**What the task asks:** Check every line of the data below for the word "will". Copy the ones that have it.

◆ ◆ ◆ ◆ ◆

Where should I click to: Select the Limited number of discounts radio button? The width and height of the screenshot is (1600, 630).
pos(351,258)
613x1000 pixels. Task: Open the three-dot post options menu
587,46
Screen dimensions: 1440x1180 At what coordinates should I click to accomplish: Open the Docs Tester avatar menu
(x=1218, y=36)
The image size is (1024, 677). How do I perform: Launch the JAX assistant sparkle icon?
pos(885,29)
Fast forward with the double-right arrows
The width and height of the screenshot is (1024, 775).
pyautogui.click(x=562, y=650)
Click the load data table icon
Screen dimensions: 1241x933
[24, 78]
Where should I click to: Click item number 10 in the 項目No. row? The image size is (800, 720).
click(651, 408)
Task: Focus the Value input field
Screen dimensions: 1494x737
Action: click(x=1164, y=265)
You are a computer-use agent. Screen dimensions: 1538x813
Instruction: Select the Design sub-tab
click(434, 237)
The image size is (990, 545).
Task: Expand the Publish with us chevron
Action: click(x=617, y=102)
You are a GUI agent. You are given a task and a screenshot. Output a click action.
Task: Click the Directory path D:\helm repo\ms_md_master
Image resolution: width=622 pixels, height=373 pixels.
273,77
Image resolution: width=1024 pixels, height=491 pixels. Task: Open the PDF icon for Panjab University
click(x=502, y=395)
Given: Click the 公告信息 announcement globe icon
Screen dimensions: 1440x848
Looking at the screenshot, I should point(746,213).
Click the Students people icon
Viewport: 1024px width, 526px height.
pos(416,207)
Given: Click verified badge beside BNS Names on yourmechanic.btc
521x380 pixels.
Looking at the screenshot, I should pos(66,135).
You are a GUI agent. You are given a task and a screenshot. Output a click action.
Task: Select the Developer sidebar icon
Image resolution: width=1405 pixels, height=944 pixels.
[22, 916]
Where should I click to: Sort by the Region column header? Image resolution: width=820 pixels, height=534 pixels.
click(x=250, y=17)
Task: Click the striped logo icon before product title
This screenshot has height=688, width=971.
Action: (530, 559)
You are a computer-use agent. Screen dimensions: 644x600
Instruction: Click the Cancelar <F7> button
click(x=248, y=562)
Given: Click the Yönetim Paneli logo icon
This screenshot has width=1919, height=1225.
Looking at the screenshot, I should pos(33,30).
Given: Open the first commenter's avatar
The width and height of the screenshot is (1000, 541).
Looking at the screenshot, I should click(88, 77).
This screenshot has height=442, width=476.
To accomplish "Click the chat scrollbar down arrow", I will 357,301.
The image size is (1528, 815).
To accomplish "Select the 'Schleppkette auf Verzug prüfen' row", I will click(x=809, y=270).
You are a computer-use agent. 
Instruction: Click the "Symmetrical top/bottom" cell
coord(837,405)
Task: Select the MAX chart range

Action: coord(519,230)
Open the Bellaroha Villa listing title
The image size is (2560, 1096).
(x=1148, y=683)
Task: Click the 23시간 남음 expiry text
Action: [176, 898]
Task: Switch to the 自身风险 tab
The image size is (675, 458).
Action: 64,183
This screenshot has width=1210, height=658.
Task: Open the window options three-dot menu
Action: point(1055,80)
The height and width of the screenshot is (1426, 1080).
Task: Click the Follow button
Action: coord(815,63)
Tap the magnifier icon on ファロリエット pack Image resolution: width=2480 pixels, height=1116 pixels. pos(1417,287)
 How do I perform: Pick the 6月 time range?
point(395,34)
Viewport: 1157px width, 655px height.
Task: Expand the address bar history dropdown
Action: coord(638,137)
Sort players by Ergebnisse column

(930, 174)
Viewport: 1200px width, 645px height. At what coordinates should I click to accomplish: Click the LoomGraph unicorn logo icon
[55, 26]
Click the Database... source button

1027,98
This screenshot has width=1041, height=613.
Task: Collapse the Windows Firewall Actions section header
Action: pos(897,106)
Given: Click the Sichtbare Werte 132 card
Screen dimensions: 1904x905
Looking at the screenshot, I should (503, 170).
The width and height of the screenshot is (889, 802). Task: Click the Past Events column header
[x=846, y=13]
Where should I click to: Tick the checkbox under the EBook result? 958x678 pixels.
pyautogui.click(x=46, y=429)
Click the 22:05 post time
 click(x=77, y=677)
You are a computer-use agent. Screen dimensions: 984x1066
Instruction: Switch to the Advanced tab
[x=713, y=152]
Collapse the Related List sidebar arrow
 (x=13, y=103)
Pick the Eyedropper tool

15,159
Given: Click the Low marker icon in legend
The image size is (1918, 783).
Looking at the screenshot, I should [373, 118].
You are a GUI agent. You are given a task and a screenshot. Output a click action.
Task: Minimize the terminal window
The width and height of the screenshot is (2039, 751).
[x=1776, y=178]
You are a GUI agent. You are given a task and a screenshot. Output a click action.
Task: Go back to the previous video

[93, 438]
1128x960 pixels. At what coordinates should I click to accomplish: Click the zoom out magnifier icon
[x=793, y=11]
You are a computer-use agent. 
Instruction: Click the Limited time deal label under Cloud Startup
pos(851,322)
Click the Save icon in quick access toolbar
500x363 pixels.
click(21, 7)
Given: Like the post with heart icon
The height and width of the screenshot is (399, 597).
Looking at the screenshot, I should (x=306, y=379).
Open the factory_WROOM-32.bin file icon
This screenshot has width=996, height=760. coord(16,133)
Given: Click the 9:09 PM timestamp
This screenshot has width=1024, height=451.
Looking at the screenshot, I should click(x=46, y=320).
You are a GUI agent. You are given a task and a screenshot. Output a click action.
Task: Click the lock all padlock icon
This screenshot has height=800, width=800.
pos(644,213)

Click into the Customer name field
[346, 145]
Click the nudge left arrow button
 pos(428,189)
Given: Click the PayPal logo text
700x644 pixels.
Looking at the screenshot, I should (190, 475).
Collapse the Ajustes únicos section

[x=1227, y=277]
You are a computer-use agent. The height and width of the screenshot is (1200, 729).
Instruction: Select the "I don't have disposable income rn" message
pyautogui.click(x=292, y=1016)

◆ ◆ ◆ ◆ ◆

**Exercise solution:**
To accomplish "Click the chat scrollbar down arrow", I will 357,301.
To accomplish "Select the 'Schleppkette auf Verzug prüfen' row", I will click(x=809, y=270).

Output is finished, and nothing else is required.